Meteor.publish('companyPosts', function () { 
    // don't pass in the user's ID nor the company's ID. Get it from Mongo
    // this assumes each user has a companyId property
    var user = Meteor.users.findOne({_id: this.userId});
    if (user && user.companyId) {
        // if the currently logged in user has a companyID, find posts that exactly match it 
        CompanyPosts.find({ 
            company: user.companyId
        }, { 
            fields: { '_id': 1, 'companyId': 1, ...otherPropertiesYouNeed }
        });
    } // whatever else you need to do

This of course relies on a good backend developer, and also relies on lots and lots of testing. We personally don’t just rely on our own testing but get security penetration testing as well.

And of course the same practice can be employed with Methods as needed. As a rule, if security is a concern, always do as much as possible at the server level, not the client.

paulishca · August 16, 2023, 7:04pm

“only want to somehow prevent everywhere put to the queries always {companyId: “blabla”}, because when I will forgot it, I will disclose user data to each other.”
This feels insufficient because … it is insuficient.

1. On the user you store the available company ids with the role (if you need different roles such as accounts/finance, sales, manager, approver etc).

2. On the company you store roles and if you don’t have many users, you can keep userIds within the role, otherwise you keep a separate DB for users with roles in companies.

When you do a query to display data, you use 1 (from above): show me MY things based on what I store in my user. This should prevent the possibility of you being somewhere where you can run a query for things that are not yours.
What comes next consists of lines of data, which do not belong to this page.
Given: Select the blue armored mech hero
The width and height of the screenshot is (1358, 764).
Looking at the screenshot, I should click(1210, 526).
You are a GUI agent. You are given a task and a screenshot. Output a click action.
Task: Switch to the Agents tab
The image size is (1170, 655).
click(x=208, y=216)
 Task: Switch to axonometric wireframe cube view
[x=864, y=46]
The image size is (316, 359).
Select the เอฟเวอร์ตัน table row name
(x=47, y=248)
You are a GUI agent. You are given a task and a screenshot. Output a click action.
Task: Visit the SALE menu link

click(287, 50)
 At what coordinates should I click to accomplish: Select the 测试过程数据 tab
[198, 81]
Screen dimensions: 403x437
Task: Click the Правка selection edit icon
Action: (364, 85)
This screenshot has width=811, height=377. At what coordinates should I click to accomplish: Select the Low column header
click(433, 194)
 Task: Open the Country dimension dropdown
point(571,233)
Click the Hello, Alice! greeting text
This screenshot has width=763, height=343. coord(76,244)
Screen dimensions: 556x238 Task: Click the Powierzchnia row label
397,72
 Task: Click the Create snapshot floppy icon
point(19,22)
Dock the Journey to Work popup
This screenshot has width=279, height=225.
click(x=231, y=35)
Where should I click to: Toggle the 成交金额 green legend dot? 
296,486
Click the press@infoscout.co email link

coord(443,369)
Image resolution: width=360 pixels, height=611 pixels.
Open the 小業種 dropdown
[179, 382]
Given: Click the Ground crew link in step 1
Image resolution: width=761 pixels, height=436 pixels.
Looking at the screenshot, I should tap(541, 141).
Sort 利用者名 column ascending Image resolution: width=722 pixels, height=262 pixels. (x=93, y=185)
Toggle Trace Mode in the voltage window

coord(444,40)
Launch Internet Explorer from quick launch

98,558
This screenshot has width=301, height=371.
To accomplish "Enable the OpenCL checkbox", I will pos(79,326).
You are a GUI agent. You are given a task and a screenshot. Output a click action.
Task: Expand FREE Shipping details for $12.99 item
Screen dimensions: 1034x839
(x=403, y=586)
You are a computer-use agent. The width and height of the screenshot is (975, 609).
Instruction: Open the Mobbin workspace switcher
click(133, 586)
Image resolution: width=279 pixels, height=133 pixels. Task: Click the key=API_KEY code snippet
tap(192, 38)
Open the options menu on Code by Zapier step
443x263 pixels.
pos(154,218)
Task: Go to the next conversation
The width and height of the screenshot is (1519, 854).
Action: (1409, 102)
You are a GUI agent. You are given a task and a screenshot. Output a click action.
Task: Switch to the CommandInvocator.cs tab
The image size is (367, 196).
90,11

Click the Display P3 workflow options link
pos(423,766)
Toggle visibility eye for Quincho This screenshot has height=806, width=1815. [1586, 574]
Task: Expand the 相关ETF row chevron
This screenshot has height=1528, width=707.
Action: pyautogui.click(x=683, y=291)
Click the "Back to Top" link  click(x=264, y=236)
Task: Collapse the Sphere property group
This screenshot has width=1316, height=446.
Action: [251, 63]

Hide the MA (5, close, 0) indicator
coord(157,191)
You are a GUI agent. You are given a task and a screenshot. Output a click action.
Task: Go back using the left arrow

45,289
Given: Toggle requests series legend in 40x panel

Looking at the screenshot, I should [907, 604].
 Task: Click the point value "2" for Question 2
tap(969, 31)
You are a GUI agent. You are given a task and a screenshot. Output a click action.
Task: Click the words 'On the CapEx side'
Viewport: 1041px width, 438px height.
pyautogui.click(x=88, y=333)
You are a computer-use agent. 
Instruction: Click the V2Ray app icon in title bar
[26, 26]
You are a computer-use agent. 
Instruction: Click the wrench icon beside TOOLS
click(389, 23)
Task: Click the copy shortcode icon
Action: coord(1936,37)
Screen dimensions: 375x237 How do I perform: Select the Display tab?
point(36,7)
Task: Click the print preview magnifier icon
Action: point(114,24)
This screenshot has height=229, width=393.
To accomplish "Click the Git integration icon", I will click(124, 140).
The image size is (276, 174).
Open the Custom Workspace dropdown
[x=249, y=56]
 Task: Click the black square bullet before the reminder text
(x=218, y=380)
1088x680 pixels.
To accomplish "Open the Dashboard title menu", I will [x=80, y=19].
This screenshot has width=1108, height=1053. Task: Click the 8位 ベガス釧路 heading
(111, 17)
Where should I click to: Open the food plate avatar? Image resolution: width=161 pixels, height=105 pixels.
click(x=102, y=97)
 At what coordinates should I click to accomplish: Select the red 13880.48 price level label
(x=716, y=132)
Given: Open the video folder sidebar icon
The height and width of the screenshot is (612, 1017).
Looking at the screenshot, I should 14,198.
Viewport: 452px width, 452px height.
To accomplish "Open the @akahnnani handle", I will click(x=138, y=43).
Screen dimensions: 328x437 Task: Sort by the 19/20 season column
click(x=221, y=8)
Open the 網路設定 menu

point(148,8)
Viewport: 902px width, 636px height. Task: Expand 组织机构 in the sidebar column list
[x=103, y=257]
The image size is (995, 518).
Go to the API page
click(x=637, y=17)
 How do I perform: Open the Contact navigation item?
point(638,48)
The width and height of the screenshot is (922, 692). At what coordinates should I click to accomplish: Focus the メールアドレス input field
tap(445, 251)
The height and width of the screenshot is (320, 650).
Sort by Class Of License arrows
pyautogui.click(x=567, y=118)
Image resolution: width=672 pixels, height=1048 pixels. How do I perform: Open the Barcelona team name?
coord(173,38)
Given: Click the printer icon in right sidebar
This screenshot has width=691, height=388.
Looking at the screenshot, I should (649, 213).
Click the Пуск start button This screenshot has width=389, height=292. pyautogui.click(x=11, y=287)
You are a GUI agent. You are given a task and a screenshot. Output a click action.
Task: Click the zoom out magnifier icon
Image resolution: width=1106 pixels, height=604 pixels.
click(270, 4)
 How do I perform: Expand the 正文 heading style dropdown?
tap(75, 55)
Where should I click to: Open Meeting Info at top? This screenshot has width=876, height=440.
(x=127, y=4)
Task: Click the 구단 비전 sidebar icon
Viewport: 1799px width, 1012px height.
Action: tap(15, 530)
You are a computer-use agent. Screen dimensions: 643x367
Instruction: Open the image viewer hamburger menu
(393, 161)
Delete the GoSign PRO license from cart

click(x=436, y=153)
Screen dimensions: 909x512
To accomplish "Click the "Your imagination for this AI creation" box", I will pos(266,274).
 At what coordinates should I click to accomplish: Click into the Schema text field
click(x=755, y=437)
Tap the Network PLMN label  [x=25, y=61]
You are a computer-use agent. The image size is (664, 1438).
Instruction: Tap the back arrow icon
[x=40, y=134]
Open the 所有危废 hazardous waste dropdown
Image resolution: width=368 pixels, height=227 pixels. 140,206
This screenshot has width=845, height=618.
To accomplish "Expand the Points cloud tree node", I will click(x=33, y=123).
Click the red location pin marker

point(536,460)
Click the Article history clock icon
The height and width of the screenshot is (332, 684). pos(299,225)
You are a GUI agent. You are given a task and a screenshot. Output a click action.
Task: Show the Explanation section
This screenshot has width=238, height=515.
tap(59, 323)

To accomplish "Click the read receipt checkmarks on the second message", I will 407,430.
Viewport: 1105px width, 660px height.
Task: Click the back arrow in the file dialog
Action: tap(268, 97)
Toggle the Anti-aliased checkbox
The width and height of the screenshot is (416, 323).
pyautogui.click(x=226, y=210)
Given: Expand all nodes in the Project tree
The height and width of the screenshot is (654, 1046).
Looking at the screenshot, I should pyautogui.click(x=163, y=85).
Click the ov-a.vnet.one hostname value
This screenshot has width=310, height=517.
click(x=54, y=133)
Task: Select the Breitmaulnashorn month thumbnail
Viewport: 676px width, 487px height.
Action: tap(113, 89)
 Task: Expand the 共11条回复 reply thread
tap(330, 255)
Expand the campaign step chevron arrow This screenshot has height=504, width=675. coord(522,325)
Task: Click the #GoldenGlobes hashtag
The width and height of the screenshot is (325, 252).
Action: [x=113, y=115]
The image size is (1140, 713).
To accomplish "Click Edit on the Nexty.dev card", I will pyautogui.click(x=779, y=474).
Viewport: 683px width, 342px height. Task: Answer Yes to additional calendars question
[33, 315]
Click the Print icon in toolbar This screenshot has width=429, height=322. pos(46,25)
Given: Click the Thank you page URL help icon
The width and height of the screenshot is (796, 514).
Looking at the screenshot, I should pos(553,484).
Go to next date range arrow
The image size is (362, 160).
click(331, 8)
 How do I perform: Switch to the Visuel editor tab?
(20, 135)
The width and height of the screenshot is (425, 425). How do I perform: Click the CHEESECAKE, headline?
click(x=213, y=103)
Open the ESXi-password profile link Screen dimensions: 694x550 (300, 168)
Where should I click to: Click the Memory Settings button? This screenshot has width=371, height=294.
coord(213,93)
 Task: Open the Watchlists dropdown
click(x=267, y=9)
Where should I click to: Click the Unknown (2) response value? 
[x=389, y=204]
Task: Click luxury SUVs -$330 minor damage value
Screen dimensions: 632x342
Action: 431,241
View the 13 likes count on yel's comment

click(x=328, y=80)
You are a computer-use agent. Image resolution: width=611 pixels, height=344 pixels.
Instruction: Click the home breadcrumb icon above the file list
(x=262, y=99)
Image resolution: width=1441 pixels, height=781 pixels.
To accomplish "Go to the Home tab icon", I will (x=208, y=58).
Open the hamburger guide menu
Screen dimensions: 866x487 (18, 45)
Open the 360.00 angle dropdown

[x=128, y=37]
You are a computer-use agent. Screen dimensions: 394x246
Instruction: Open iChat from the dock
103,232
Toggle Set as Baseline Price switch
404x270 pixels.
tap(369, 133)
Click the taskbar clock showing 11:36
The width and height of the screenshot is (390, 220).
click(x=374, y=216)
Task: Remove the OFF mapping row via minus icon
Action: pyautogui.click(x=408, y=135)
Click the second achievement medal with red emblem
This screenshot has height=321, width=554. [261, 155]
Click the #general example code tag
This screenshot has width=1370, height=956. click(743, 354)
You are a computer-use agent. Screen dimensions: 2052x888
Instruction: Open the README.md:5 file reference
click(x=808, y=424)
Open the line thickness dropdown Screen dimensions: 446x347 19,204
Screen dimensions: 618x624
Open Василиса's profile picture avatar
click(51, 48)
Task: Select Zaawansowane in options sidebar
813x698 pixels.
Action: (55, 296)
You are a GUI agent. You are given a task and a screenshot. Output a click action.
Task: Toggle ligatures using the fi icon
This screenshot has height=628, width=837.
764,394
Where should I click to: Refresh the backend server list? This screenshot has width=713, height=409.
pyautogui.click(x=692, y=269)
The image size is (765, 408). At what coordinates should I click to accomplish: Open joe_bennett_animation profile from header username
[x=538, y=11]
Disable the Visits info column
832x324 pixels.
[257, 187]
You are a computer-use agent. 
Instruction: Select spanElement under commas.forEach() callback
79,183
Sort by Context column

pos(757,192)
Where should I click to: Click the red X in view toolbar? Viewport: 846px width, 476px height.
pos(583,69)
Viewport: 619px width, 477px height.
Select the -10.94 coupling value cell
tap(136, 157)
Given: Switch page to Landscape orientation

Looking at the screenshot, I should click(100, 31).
When you’re on a company page that you can view and want to move around, list more, change things etc, you use 2 in your queries: get me this data (or save this data) for this company id in which I should be part of a role.

A practice to not forget to use things in queries is to enforce them through schemas. I use SimpleSchema extensively. You can have all method schemas in a file which you can audit frequently to make sure schemas enforce the use of companyId. (manual job)

You can also write a eslint rule to fail tests when companyId is missing in a method or method call. (automated job)

There are many simple but professional ways that provide performance and security/privacy benefits. It starts with DB design.